Nexis surfaces failures at a named boundary (auth, connector, wallet, deploy) rather than as an undifferentiated error code. Diagnose which boundary failed before you change configuration or retry blindly.
Symptom-to-boundary map
| Symptom | Boundary | What to check |
|---|---|---|
| Port is busy | Local service startup | Identify the listener before killing it; an expected local service may already be healthy |
| Run has no output | Run execution | Inspect the run event stream, runtime dispatch response, and persisted status separately |
| 401 or 403 | Authentication | Check actor context, session expiry, API-key scopes, org/project binding, and step-up requirements |
| Connector unavailable | Tool gateway | Check connection ownership, required scopes, Token Vault exchange, and gateway source health |
| Wallet action blocked | On-chain engine | Read the capability response, simulation, policy decision, approval expiry, and kill-switch state |
| Deploy looks stale | Deployment | Compare deployed source revision before debugging application behavior |
Auth failures need actor context, not retries
- 401 means the caller isn't authenticated at all; 403 means it is, but lacks the scope, org/project binding, or step-up proof the action requires. Check which one you actually got before assuming a blanket auth failure.
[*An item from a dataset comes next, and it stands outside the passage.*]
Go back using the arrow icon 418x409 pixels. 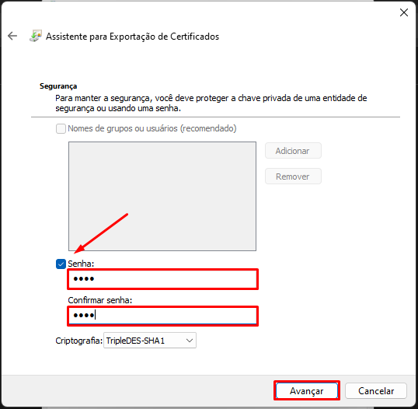tap(12, 36)
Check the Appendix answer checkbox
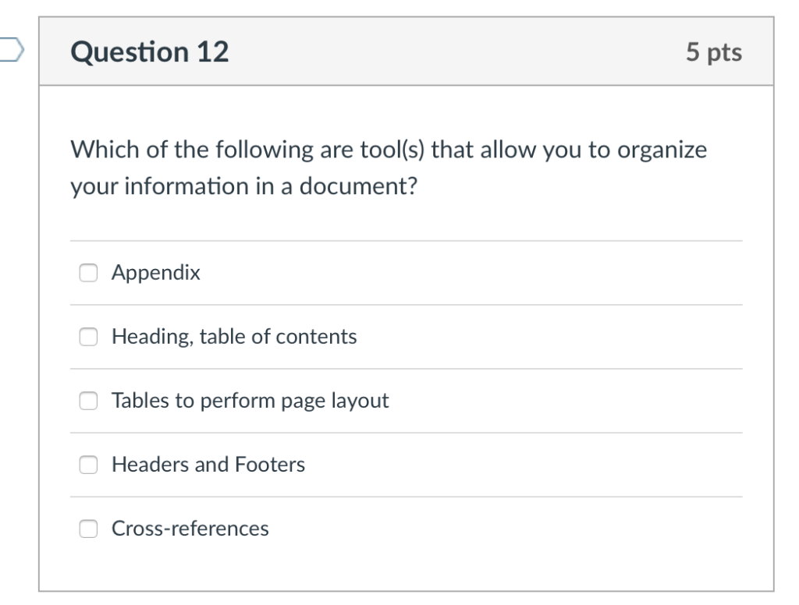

- Financial and irreversible actions may require a fresh step-up token in X-Step-Up-Token; a missing or stale one produces the same 403 shape as a missing scope.
- An approval resolution is validated server-side against the decision, expiry, actor, and step-up proof. A rejected resolve is a signal to re-fetch the current approval state, not to resubmit the same call.
Diagnose before you reconfigure
$ node scripts/setup-agent-local-env.mjs --strict$ pnpm dev:ai:local:check$ pnpm readiness:env:auditFor run and connector failures specifically, cross-reference the run's event stream against its persisted status and the runtime dispatch response. They can disagree during a partial failure. The run ledger stays canonical for status, approvals, artifacts, and receipts; OpenTelemetry spans and Sentry are the fastest way to correlate a failure across the API, tool, sandbox, and on-chain boundaries it crossed.
Do not paper over the boundary
A build, push, or dashboard badge is not proof a deploy landed, and a retried call is not proof an approval was safe to resubmit. Confirm the actual boundary (deployed source, event ledger, approval state) before changing configuration or trying again.